The [Berserker’s] body vanished, and I gave him a quizzical look.

“Her body has been returned to the nation that she loved,” he stated simply.

“Got it,” I replied. Then, I pulled out Insurance. “So, you’re an undead. Should I just get this over with? I don’t know how much HP you got, but this could take a while, and I’m feeling a bit ticked off.”

“There is no need for that,” he stated quietly. The arm of his cloak reached into the main body and pulled out a heart. It was gold and made entirely of clocks that were spinning at entirely different rates, including backward.

“A single strike to here with an undead bane weapon will end me,” he stated. “But before you do that…”

He motioned with his hand, and a chest appeared.

“This is what is rightfully yours, in addition to the boots you will reclaim,” he stated. “All of the plans for [Restart]. Every note from every [Time Wizard] that worked on it, even ones that were destroyed by the ritual itself.”

“… Thanks?” I said hesitantly as I opened the chest. I was sure that it was some kind of trick, but no. I recognized some of the information that was jotted down there, and it seemed to be exactly what he claimed.

To avoid wasting time, I simply scooped up the chest and put it into my inventory.

“But why are you helping me?” I asked.

“Because I have seen forward,” the boss sighed. “I have seen the path that you are on. The misery, the despair, and the anguish that await you.”

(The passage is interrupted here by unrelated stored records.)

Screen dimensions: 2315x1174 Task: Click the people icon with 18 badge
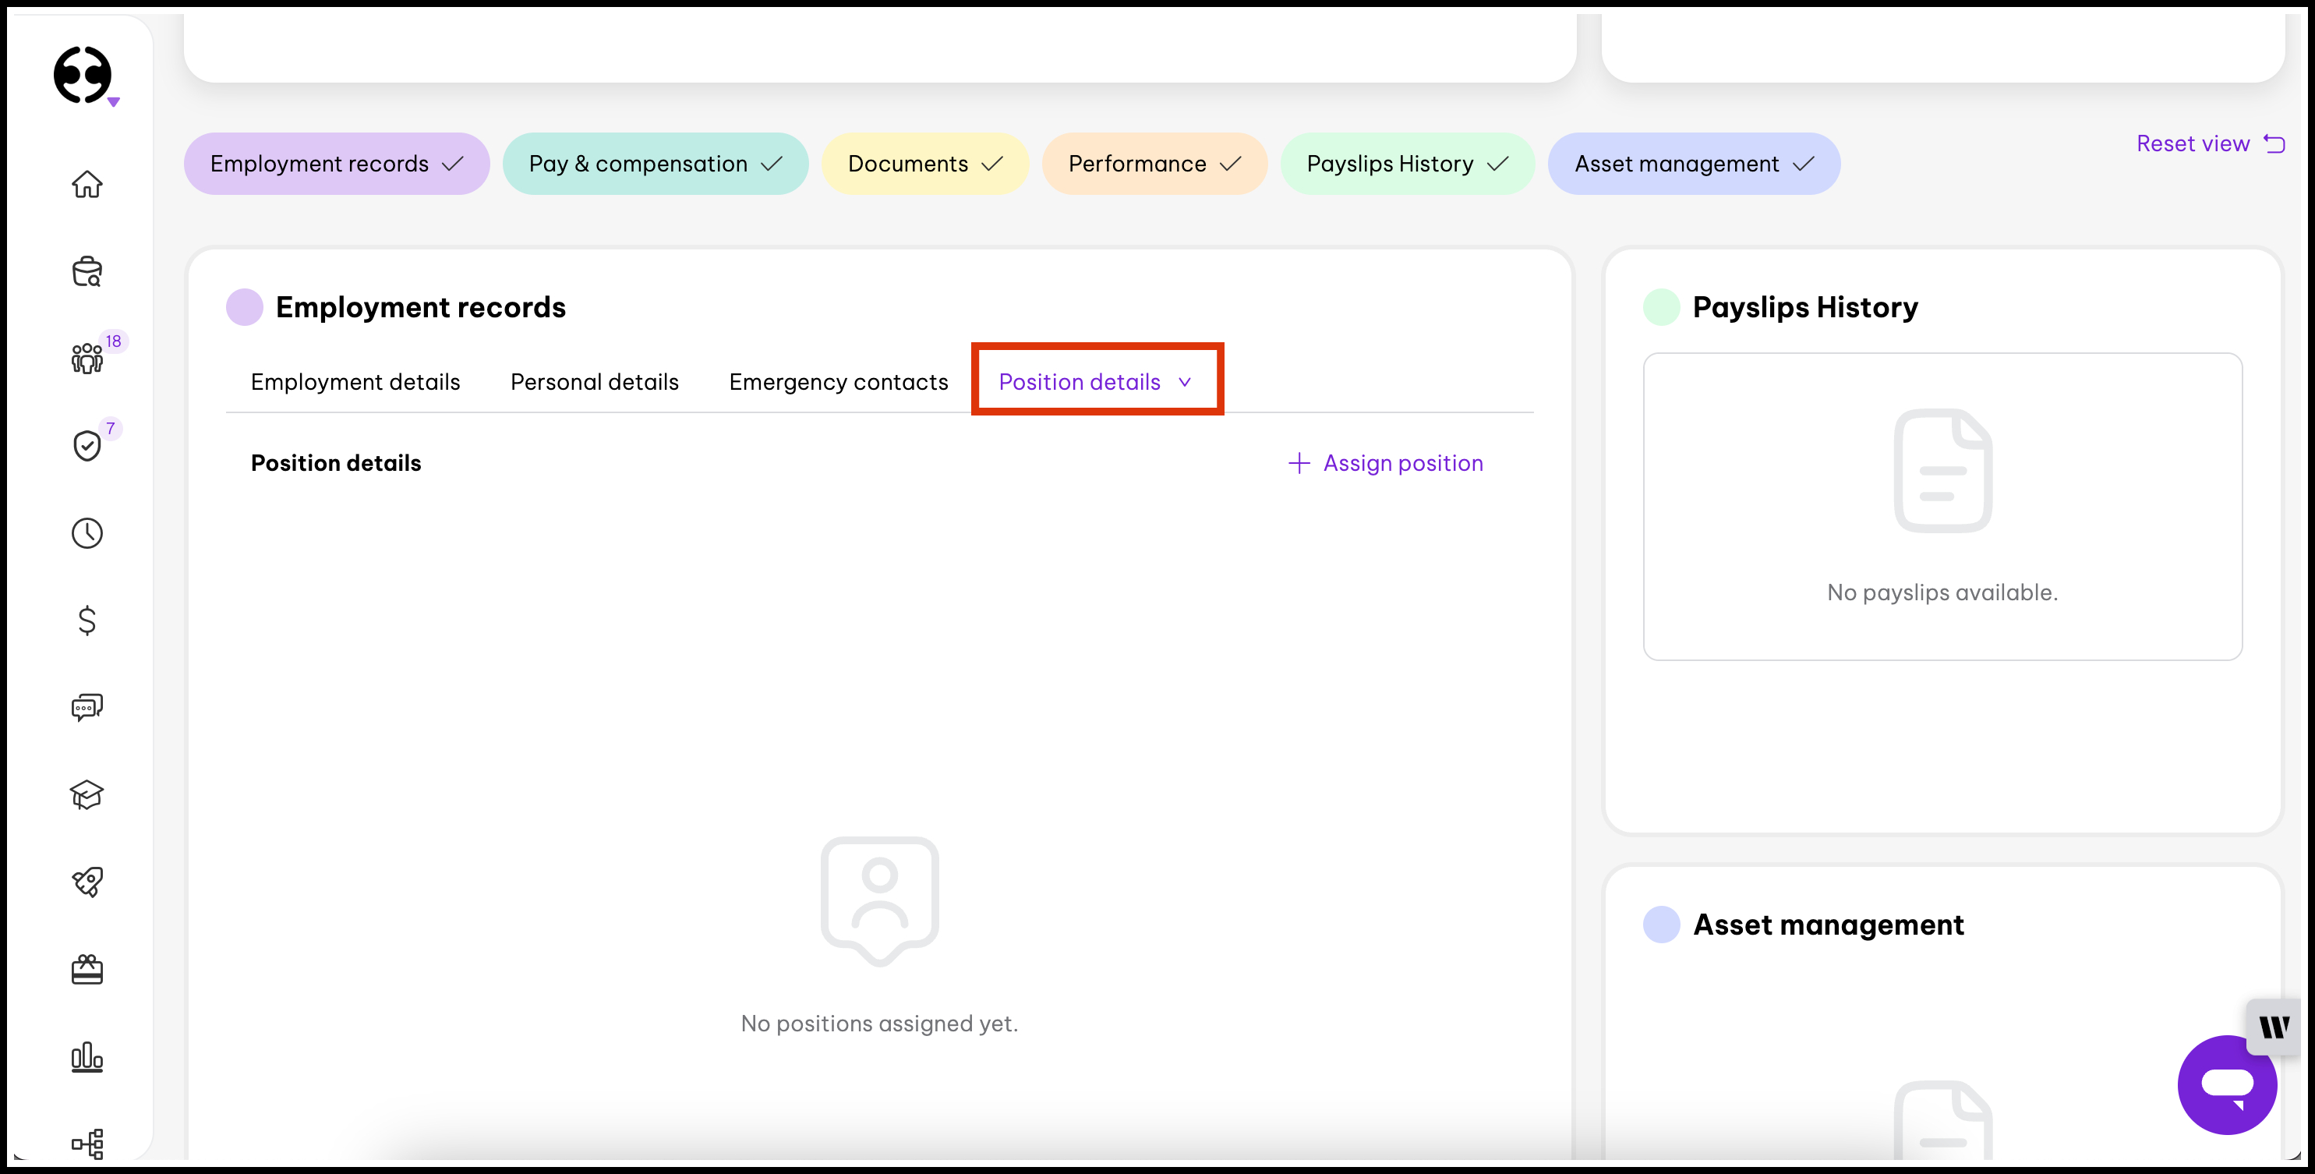87,357
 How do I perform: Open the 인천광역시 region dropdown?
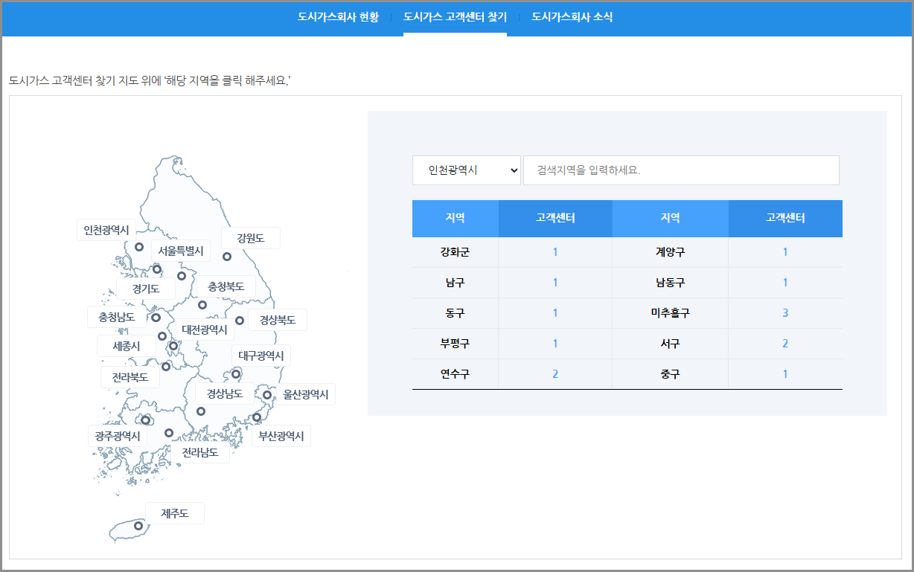pyautogui.click(x=466, y=170)
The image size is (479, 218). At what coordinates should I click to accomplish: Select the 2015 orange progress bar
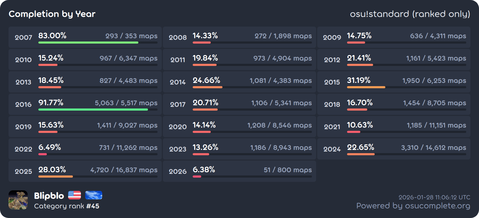point(366,87)
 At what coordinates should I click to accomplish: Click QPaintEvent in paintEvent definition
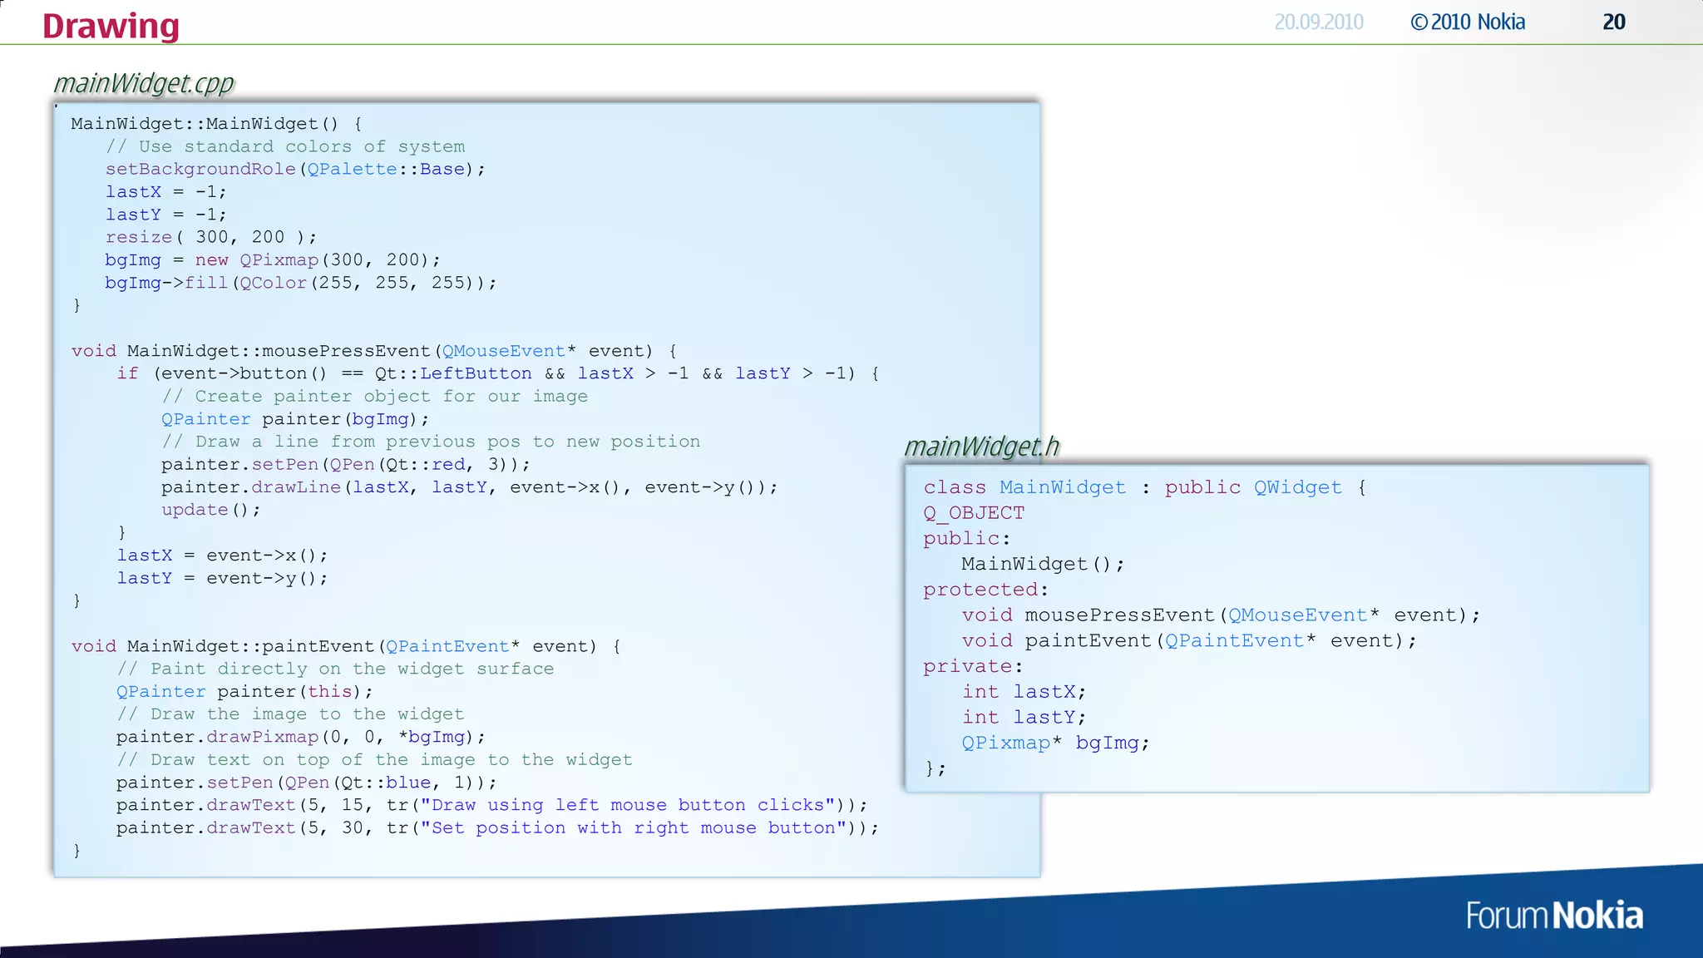click(447, 646)
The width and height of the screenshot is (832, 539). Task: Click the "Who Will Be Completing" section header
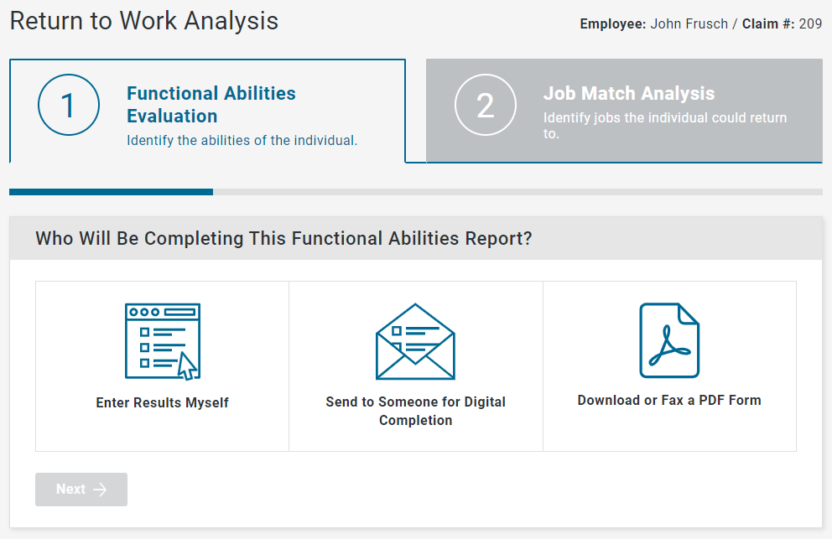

“Gee, thanks,” I muttered.

“But I have also seen where it can lead,” he stated with a hint of awe. “I have seen what lies past the despair and the glory that can be had. I have witnessed the dawn of a new age and the salvation of this world. I have perceived the choice that will be placed in front of you and what can come of it.”

He trailed off as he handed his heart to me.

“All that I ask, father, is that when the time comes… That you make the right choice. That you make all of this worth it.”

Without another word, I drove my sword into his heart, killing him instantly.

The health bar went to empty immediately, and the fight was over.

I had done it. I had defeated an archangel, an enhanced boss, and even the [Berserker], who was the woman of my nightmares. I had reclaimed my boots and research notes and even developed another time magic spell.

But why is it that even with all of these victories… I thought as I scooped up the remains of the broken clocks.

I still feel like I lost?

----------------------------------------

[1] Hardcore mode – Many games offer a “hardcore” mode and there are different meanings from game to game, but a common one is that reviving after dying is disabled so that death is permanent.